The authors retrospectively reviewed the records of all patients who underwent sling surgery at their institution since 2001. During the time period reviewed, 3 types of sling procedures were performed: autologous rectus fascia (ARF), acellular porcine dermis with Pelvicol® (Bard, Covington, Georgia) (PD) and transobturator polypropylene mid-urethral sling using the Monarc™ system (AMS, Minnetonka, Minnesota) (PP). A total of 709 patients with a minimum follow-up of 12 months were identified and these patients were then divided into 2 categories -- 412 patients with a BMI less than 30 kg/m (94 ARF, 157 PD, 161 PP) and 297 with a BMI greater than 30 kg/m (66 ARF, 114 PD, 117 PP). Outcomes evaluated for success included stress, emptying, anatomic, protection, and instability (SEAPI) score, pad use/day, Incontinence Impact Questionnaire, Urogenital Distress Inventory-6, and a visual analog score (0-terrible to 10-excellent). Global cure was defined as a composite SEAPI score of 0 and a visual analog scale score of 8-10. SUI cure was defined as no subjective complaints of SUI (SEAPI score = 0) and a negative cough stress test with a comfortably full bladder.
There were no demographic or anatomic differences between obese and nonobese women in each sling group. In addition, when stratified by BMI, there were no differences in regard to prior pelvic surgeries, daily pad use, or preoperative SEAPI score among the 3 sling groups as well. Global cure rates and SUI cure rates were found to be significantly higher for nonobese women undergoing each of the 3 sling procedures. However, significant improvements in SEAPI scores and quality-of-life indices were noted for all groups; a statistical difference was not noted between obese and nonobese women. The percentage of women who would undergo the surgery again and would recommend the surgery to a friend was high, and a statistical difference was not noted between obese and nonobese women. There was no overall difference in complication rates between obese and nonobese women; however, there was a statistically higher incidence of postoperative obstruction in nonobese women undergoing ARF or PP.
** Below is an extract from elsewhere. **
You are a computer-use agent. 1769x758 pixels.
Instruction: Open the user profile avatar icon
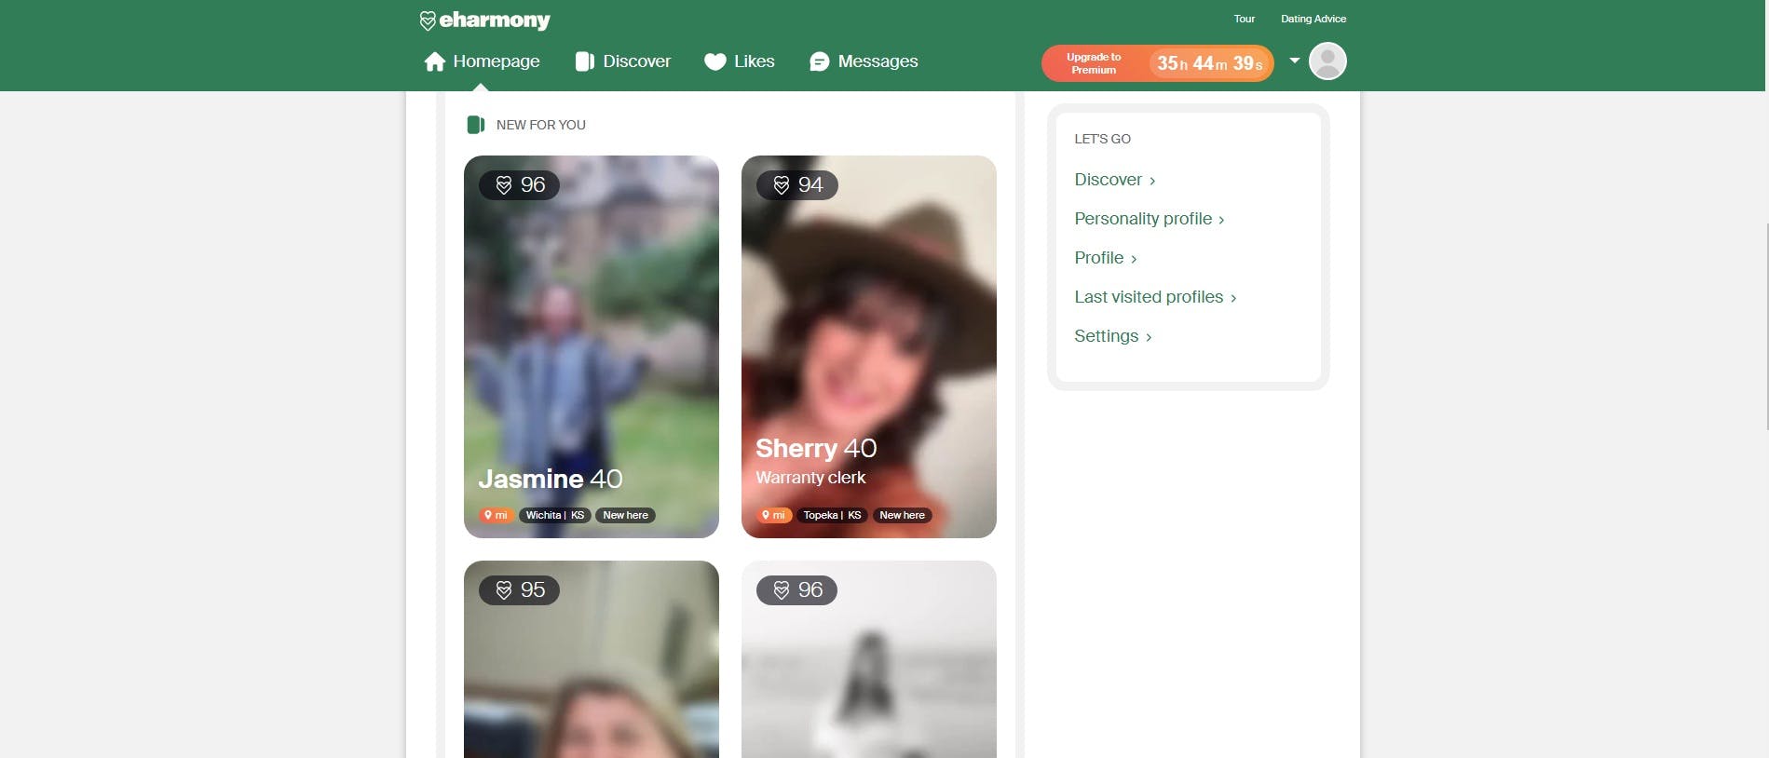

The authors concluded that although cure rates are lower for obese women undergoing surgery for SUI, a significant improvement was still seen in these patients after surgery. In addition, obesity did not appear to increase the risk for postoperative complications. Prior studies reviewing this subject have found a variety of results. Obesity was thought to be a significant risk factor leading to worse outcomes and increased perioperative complications. However, recent literature would suggest similar outcomes for obese and nonobese women undergoing midurethral sling. Chen and colleagues found no statistical difference in rate of perioperative complications between obese and nonobese women, although they did have a higher rate of operative site infection. Other studies have found that obese women have a higher bladder puncture rate and incidence of postoperative urge incontinence.